Mas a regra da empresa era não pagar profissionais para traduzir do inglês, como eu disse, então, pegaram algum funcionário mais jovem, distraído e indefeso e disseram: aproveita o fim de semana para traduzir este relatório. O infeliz levou o papel para casa e traduziu, a duras penas e de muito má vontade. Entregou na segunda-feira de manhã e foi cuidar dos seus afazeres. Esse funcionário nem era, nem queria ser, tradutor. Sua profissão era talvez advogado ou engenheiro e, para ele (ou ela), tradução não era coisa nem séria nem importante. Então, esqueceu do incidente e foi se preocupar com coisas sérias.
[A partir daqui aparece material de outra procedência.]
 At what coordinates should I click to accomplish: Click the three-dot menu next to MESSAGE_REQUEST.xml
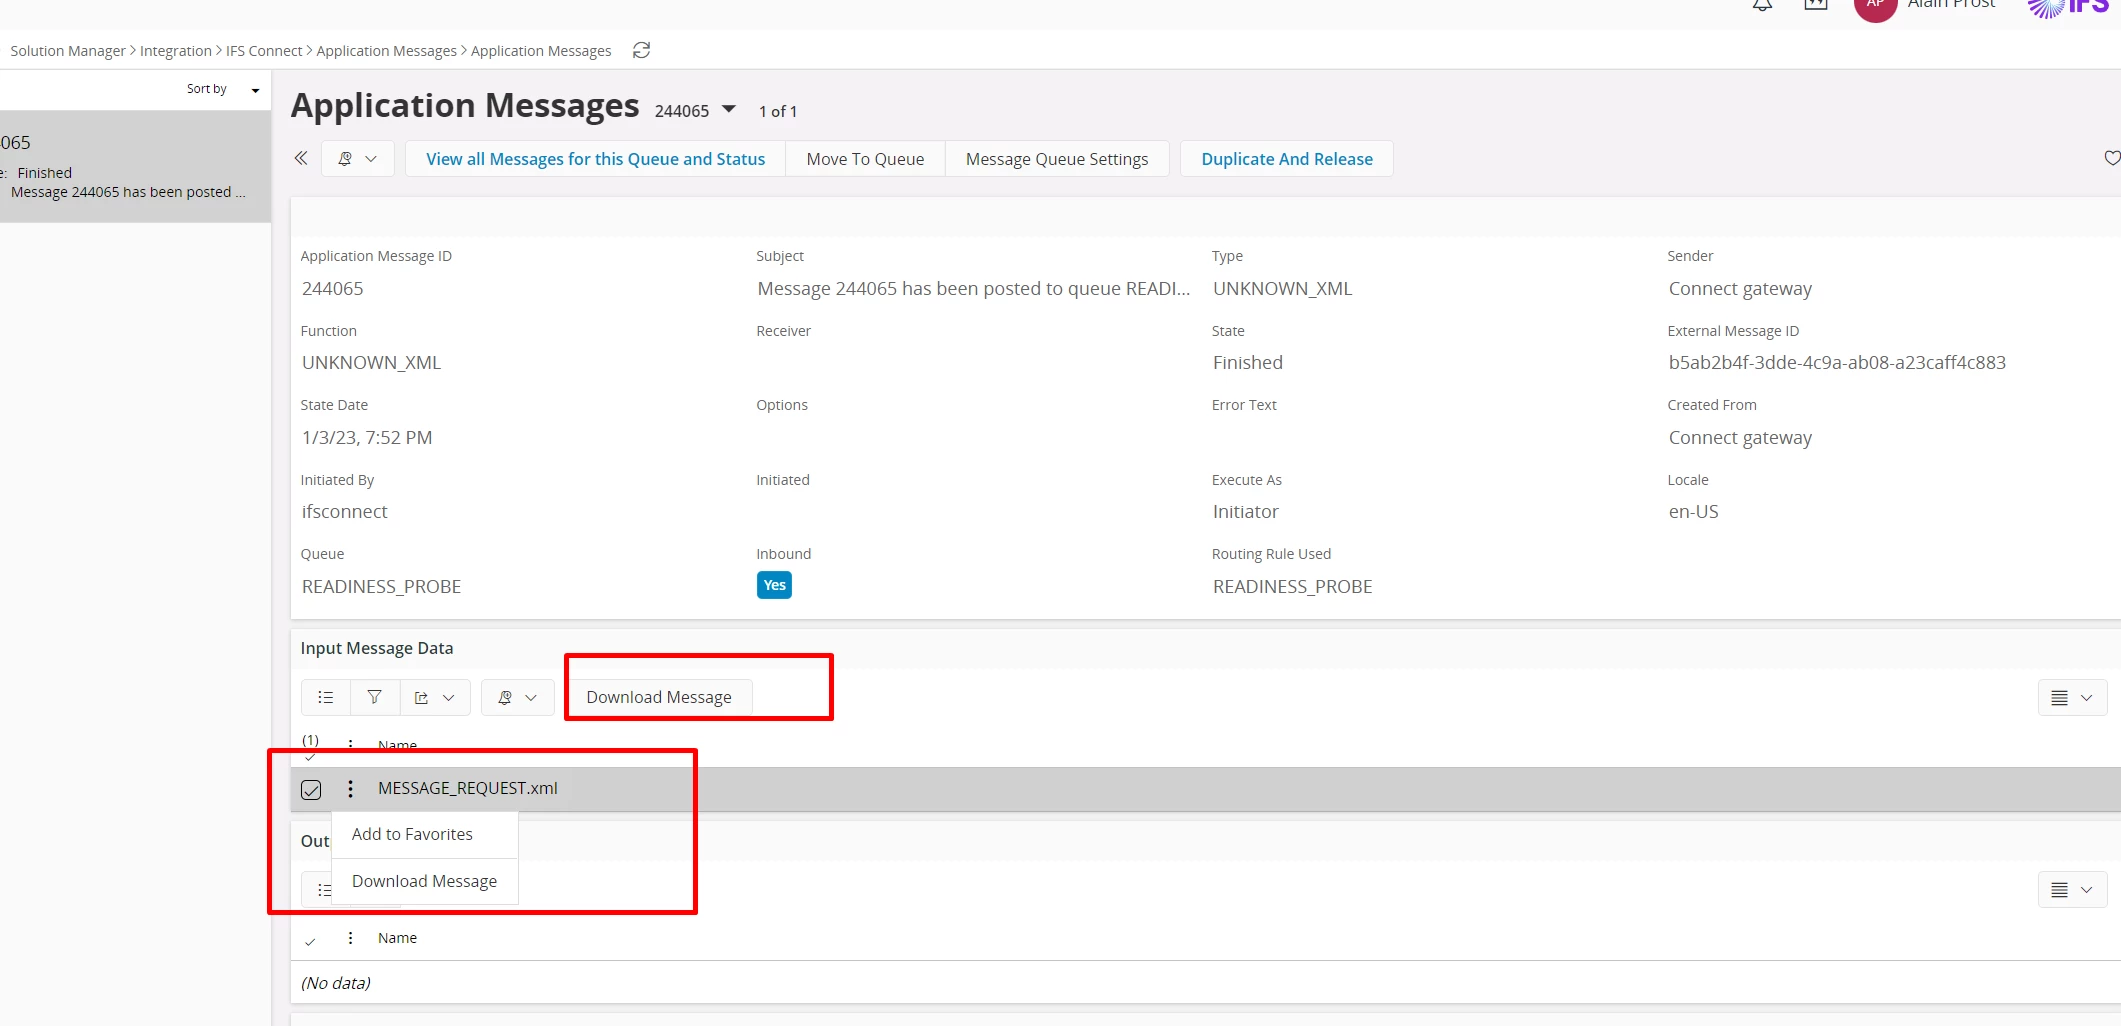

A tradução era neessária porque o encarregado de segurança na fábrica era um funcionário mais antigo, do tempo em que a empresa ainda não fazia questão de que todos os funcionários "soubessem" inglês. Então, o encarregado da segurança pegou a tradução e começou a responder os quesitos. Primeiro: reforçar a proibição de fumar. Não sabendo inglês, não lhe poderia ter ocorrido que o reforçar era uma falsa tradução para enforce e aceitou a recomendação ao pé da letra – embora se sentisse algo ofendido: a fábrica tinha já uma quantidade enorme de placas de é proibido fumar. Por isso, sua resposta começou assim: embora a fábrica já conte com mais de 50 placas "e proibido fumar" grandes e visíveis, vamos mandar afixar mais outras tantas.
Pronta a resposta, e aprovada por quem de direito, me pediram para traduzir para o inglês. Foi só abrir o papel e senti, na hora, como você também teria sentido, o cheiro de enxofre. Alertei a secretária, que me olhou bem no fundo de meus olhos vesgos e disse Danilo, traduz o que te mandam. Traduzi, foi para os EUA, cobrei, recebi.
Não sei que fim teve a história. Aquela era uma empresa de rápidas mudanças de pessoal e rumo e nem sei se alguém leu a resposta que eu traduzi. Mas, se leu, deve ter achado o pessoal de São Paulo um bando de cenossões*.
*Uma explicação sobre cenossão. Há tempos circula a história de um aluno que escreveu cerumano em vez de ser humano. Pode ser mentira, mas é ótima. Baseado nessa história, lá na comunidade dos tradutores do Orkut, criei o termo cenossão, que é o sujeito tão sem noção que não sabe escrever sem noção. A mensagem original está aqui .
Obrigado pela visita e volte amanhã, a ver se tenho algo de bom para dizer.
2 comentários:
Fiquei sabendo de uma empresa que pagou curso de inglês para seus empregados para que eles mesmos fizessem as traduções. Aliás, pior: as versões Depois, claro, é só "mandar revisar". Uma dessas revisões caiu na minha mão. A bomba de vácuo, por exemplo, virou "vacuous bomb". Fiz o que pude, depois expliquei para a agência que teria sido mais fácil refazer o trabalho, mas que pelo menos eu tinha desativado todas as bombas.
Ainda bem, Emilio, que você mantém seu bom-humor. Sempre lembrando que aí há uma fila de cenossões. A empresa, que botou os coitados para traduzir antes da hora; quem traduziu, que podia dizer "ainda não estamos preparados"; e, provavelmente, até a agência, que, antes de aceitar a revisão, deveria ter dado uma olhada no texto.